A speech input method editor can include a speech toolbar (102) having at least a microphone state/toggle button (104). The speech input method editor can also include a selectable dictation window area (108) used as a temporary dictation target until dictation text is transferred to a target application and a selectable correction window area (112) having at least one among an alternate list (120) for correcting dictated words, an alphabet (114), a spacebar (116), a spell mode reminder (118), or a virtual keyboard (122). The speech input method editor can remain active while using the selectable correction window and while transferring dictation text to the target application. The speech input method editor can further include an alternate input method editor window (112 b) used to allow non-speech editing into at least one among the dictation window or to the target application while using the speech input method editor.

Description

    BACKGROUND OF THE INVENTION
  • 1. Technical Field [0001]
  • This invention relates to the field of speech recognition and, more particularly, to a speech recognition input method and interaction with other input methods and editing functions on a portable handheld device. [0002]

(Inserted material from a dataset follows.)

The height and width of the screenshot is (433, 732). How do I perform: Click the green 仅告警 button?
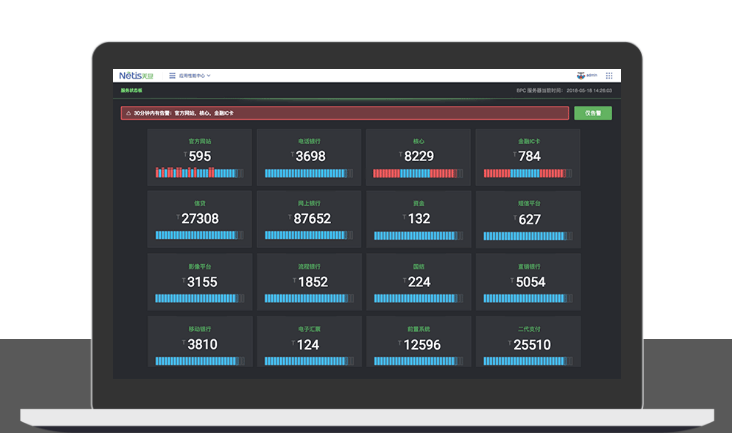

  • 2. Description of the Related Art [0003]
  • The proliferation of handheld devices in the last few years has caused a surge for creating new non-visual ways of interacting with these small and portable devices. Speech recognition technology is ideal for these kinds of devices. The small form-factor and data-centric use cases create a huge opportunity for any company to facilitate data entry, data access, and overall control of the user's portable applications. [0004]
  • Several different methods of data entry are included with most Portable Device Assistant (PDA) handhelds sold today. But, they all rely on stylus use for tapping onto a virtual mini-keyboard, cursive hand-writing, or block recognizers (such as graffiti). Most hand-recognition technology available in PDAs is inaccurate and cannot be adapted to a specific user's handwriting style. The mini-keyboard method offers better accuracy, but it is cumbersome to use for capturing long and involved notes and thoughts. [0005]
  • Although current speech recognition techniques appear ideally suited for such handheld devices, existing systems are primarily designed to transfer text into applications and fail to allow the transfer of state information from a target field or application via interfaces for an input manager and an input method editor. Furthermore, speech input method editors and other input method editors are not currently designed to manage text flexibly within such editors. Thus, an architecture and method for a speech input method editor for use with handheld portable devices such as personal digital assistants is needed that overcomes the detriments described above. [0006]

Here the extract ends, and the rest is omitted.